Entries on finding words and elements:

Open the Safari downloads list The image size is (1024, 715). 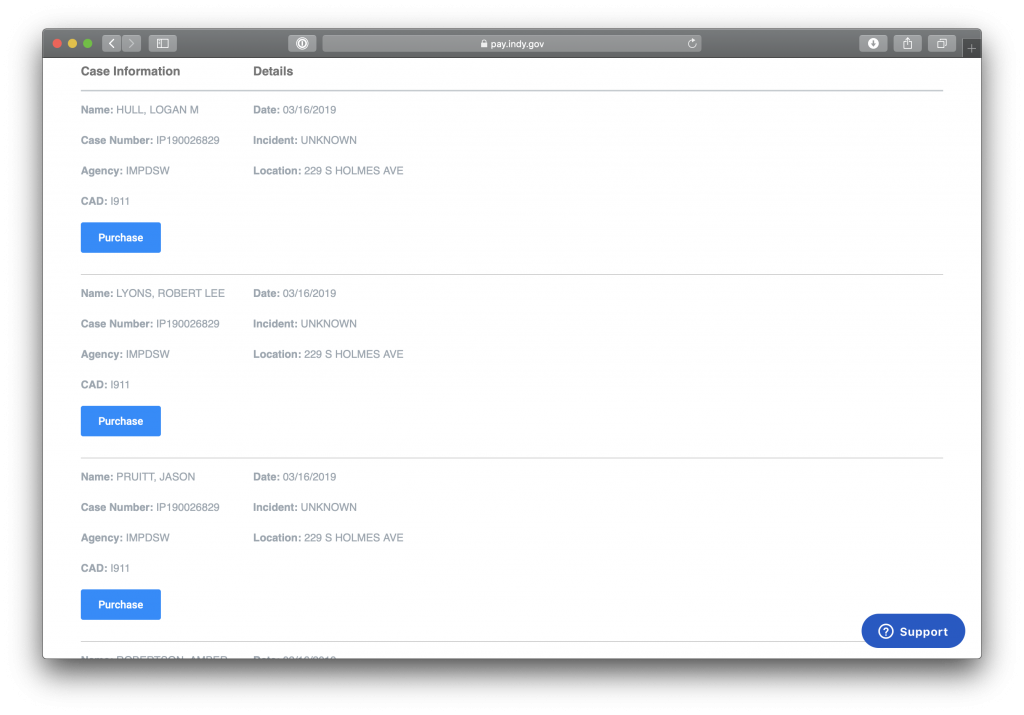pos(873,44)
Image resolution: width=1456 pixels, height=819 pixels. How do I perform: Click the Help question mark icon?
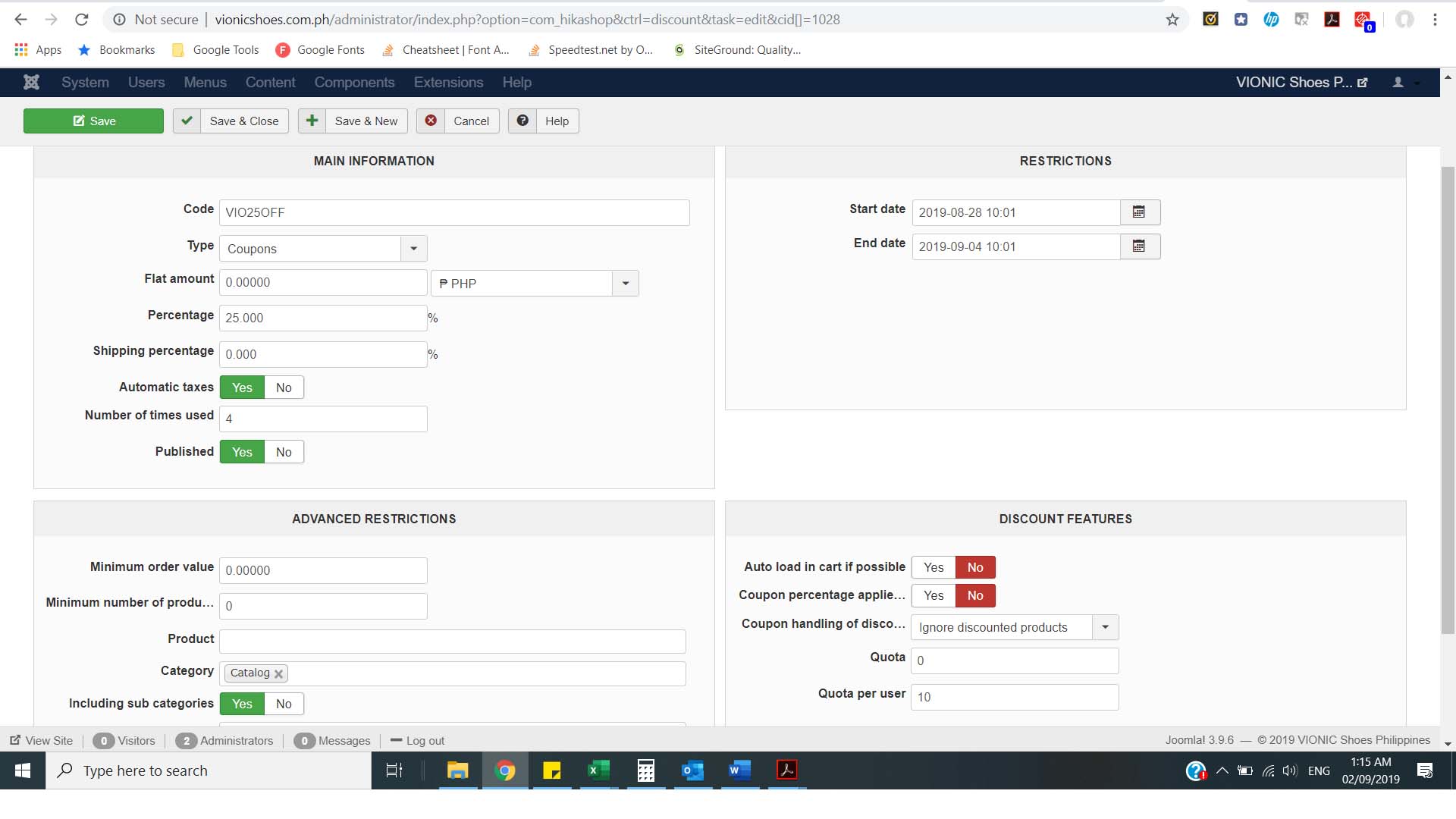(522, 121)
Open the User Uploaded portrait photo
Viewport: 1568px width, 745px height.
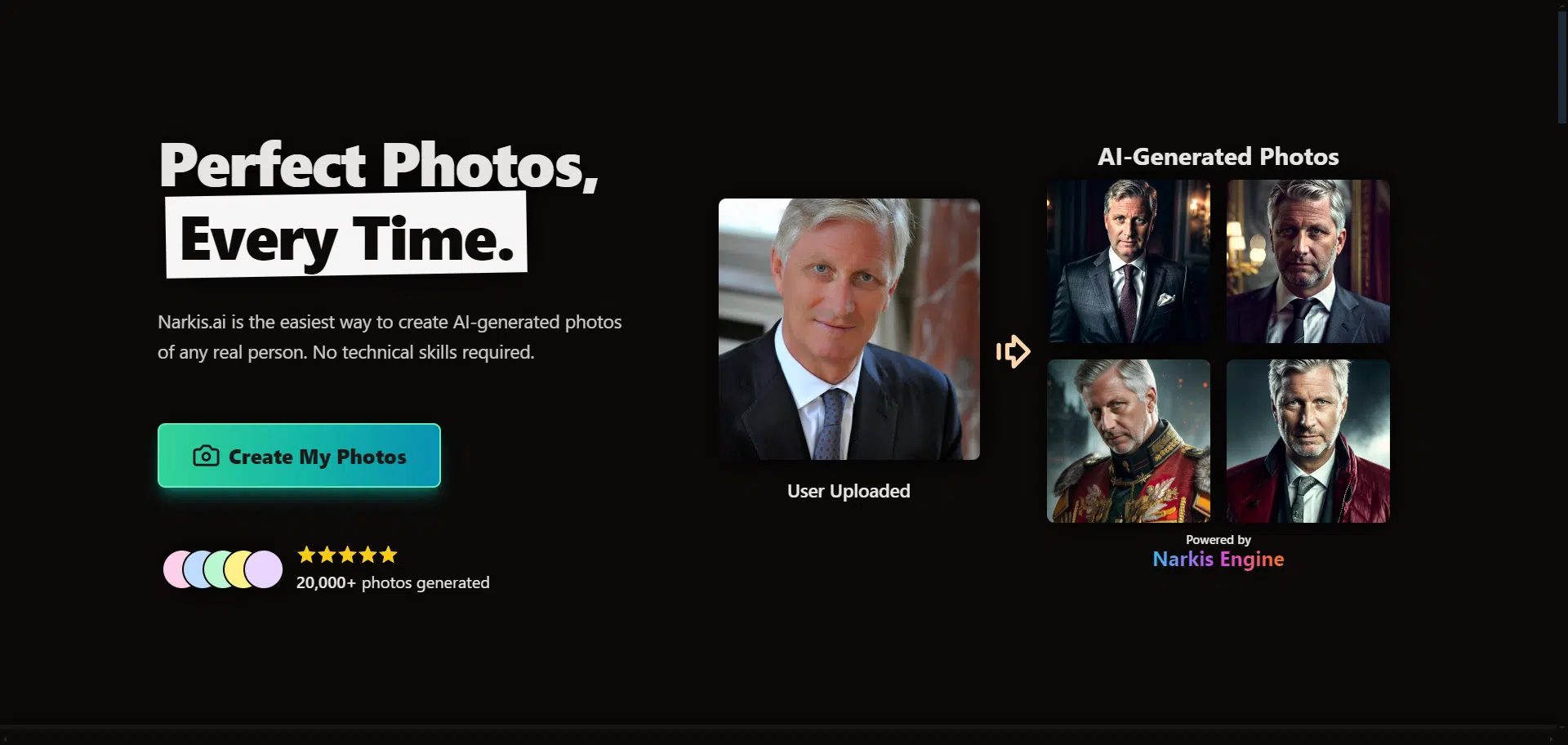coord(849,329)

STATED EXERCISE → Retype the records above from the line containing "Image resolution: width=1456" through the end of the records, leaving out the pictures.

WRITTEN RESPONSE →
Image resolution: width=1456 pixels, height=819 pixels. How do I perform: Click the Help question mark icon?
(522, 121)
Open the User Uploaded portrait photo
Viewport: 1568px width, 745px height.
coord(849,329)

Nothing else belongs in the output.